• _Work to do_
Retype the entries between the line containing "This screenshot has height=438, width=728." and the line containing "click(x=960, y=763)", inclusive, reproducing each line verbatim.

• _The records_
((
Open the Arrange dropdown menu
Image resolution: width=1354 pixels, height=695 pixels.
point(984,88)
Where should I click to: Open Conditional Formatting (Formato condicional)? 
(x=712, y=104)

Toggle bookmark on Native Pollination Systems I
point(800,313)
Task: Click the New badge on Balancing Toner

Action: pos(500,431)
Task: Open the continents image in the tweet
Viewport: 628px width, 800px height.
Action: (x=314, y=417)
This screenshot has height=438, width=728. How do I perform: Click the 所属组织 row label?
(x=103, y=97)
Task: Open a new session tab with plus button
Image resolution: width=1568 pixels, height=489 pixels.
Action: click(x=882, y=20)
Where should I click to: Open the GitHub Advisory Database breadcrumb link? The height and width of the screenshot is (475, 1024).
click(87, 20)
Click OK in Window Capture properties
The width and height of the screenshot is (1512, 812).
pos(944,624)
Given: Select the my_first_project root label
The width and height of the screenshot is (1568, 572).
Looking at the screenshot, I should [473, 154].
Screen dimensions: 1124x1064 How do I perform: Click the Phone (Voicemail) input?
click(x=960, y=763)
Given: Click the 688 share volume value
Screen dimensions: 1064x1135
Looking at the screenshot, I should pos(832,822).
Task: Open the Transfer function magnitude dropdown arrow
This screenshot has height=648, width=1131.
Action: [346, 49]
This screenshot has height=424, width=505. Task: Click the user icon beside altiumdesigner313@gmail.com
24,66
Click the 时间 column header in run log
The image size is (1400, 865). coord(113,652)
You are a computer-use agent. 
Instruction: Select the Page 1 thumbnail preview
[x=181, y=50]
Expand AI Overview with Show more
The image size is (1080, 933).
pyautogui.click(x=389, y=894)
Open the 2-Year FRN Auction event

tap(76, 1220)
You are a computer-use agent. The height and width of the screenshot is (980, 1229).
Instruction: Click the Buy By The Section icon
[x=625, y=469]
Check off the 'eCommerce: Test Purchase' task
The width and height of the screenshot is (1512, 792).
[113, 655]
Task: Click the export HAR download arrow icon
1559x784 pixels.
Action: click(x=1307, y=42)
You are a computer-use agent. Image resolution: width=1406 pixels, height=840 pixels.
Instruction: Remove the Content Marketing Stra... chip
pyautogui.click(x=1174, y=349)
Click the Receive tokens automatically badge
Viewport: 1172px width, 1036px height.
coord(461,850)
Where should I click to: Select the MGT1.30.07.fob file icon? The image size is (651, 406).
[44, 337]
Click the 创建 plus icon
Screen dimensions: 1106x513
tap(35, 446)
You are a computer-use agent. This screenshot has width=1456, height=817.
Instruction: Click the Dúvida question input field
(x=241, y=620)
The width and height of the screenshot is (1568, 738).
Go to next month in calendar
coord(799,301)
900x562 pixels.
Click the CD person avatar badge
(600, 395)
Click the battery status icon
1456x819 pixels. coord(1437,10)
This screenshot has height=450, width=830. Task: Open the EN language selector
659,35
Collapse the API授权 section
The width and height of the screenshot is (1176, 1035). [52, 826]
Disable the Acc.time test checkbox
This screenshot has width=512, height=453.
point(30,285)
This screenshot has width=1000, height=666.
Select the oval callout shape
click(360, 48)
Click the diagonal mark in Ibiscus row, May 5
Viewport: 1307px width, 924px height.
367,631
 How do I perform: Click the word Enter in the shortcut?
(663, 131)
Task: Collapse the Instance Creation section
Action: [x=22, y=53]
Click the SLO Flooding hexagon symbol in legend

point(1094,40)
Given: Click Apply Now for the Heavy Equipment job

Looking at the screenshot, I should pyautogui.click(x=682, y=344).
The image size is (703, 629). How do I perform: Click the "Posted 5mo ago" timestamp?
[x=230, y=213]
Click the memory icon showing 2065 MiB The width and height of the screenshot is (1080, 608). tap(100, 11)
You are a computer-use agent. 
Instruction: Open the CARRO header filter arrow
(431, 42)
))
• _Final answer_
This screenshot has height=438, width=728. How do I perform: Click the 所属组织 row label?
(x=103, y=97)
Task: Open a new session tab with plus button
Image resolution: width=1568 pixels, height=489 pixels.
Action: click(x=882, y=20)
Where should I click to: Open the GitHub Advisory Database breadcrumb link? The height and width of the screenshot is (475, 1024).
click(87, 20)
Click OK in Window Capture properties
The width and height of the screenshot is (1512, 812).
pos(944,624)
Given: Select the my_first_project root label
The width and height of the screenshot is (1568, 572).
Looking at the screenshot, I should [473, 154].
Screen dimensions: 1124x1064 How do I perform: Click the Phone (Voicemail) input?
click(x=960, y=763)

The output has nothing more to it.